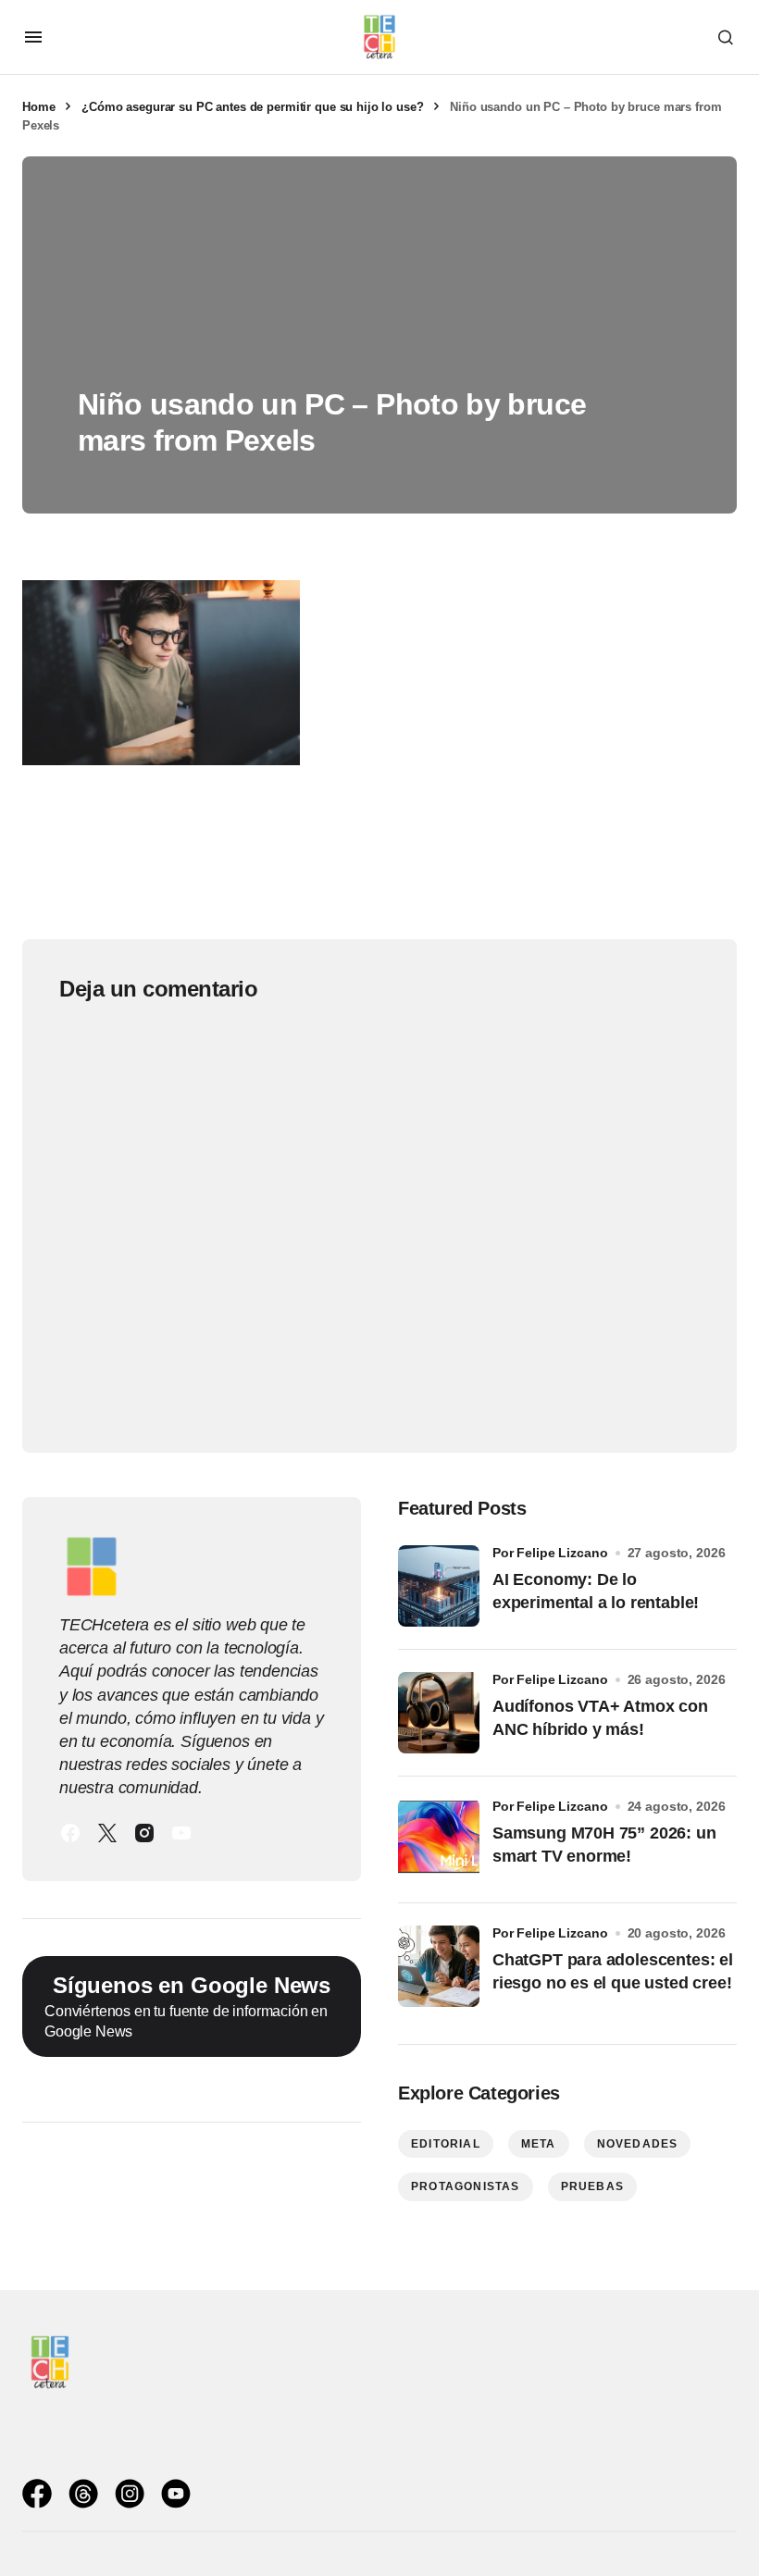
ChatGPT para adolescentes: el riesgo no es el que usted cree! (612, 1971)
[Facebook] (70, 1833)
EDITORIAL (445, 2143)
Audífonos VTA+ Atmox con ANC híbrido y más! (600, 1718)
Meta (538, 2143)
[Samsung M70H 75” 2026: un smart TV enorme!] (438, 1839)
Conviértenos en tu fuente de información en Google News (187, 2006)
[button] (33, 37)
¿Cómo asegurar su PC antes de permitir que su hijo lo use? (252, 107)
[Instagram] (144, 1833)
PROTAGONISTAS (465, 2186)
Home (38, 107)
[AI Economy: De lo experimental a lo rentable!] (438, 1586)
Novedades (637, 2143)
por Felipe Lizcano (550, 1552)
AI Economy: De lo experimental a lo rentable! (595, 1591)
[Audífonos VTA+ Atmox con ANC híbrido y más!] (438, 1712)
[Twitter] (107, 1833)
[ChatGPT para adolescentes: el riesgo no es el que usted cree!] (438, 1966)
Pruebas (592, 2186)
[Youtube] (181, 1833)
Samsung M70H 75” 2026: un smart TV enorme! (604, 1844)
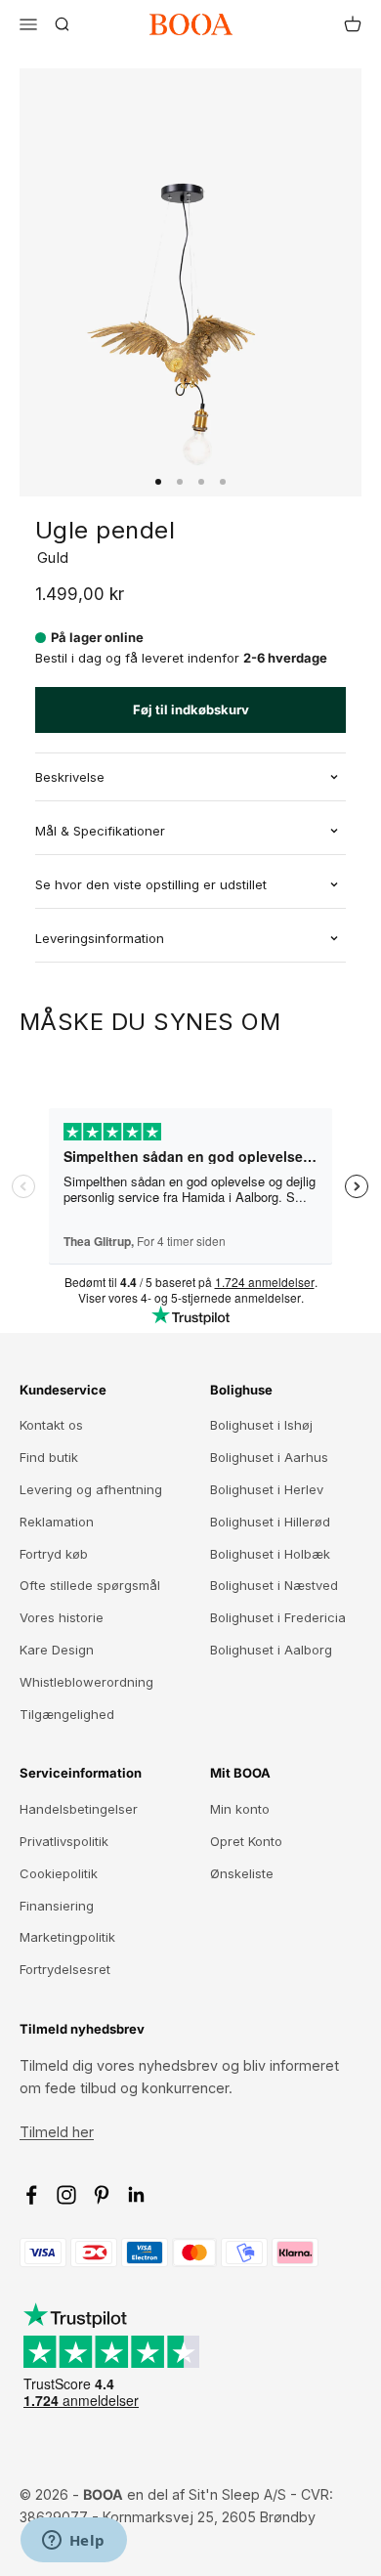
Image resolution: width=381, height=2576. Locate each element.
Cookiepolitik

===============

Exercise aim
Leaving the pictures out, set down all of the data again exactly.

Solution to this exercise
ChatGPT para adolescentes: el riesgo no es el que usted cree! (612, 1971)
[Facebook] (70, 1833)
EDITORIAL (445, 2143)
Audífonos VTA+ Atmox con ANC híbrido y más! (600, 1718)
Meta (538, 2143)
[Samsung M70H 75” 2026: un smart TV enorme!] (438, 1839)
Conviértenos en tu fuente de información en Google News (187, 2006)
[button] (33, 37)
¿Cómo asegurar su PC antes de permitir que su hijo lo use? (252, 107)
[Instagram] (144, 1833)
PROTAGONISTAS (465, 2186)
Home (38, 107)
[AI Economy: De lo experimental a lo rentable!] (438, 1586)
Novedades (637, 2143)
por Felipe Lizcano (550, 1552)
AI Economy: De lo experimental a lo rentable! (595, 1591)
[Audífonos VTA+ Atmox con ANC híbrido y más!] (438, 1712)
[Twitter] (107, 1833)
[ChatGPT para adolescentes: el riesgo no es el que usted cree!] (438, 1966)
Pruebas (592, 2186)
[Youtube] (181, 1833)
Samsung M70H 75” 2026: un smart TV enorme! (604, 1844)
Image resolution: width=381, height=2576. Locate each element.
Cookiepolitik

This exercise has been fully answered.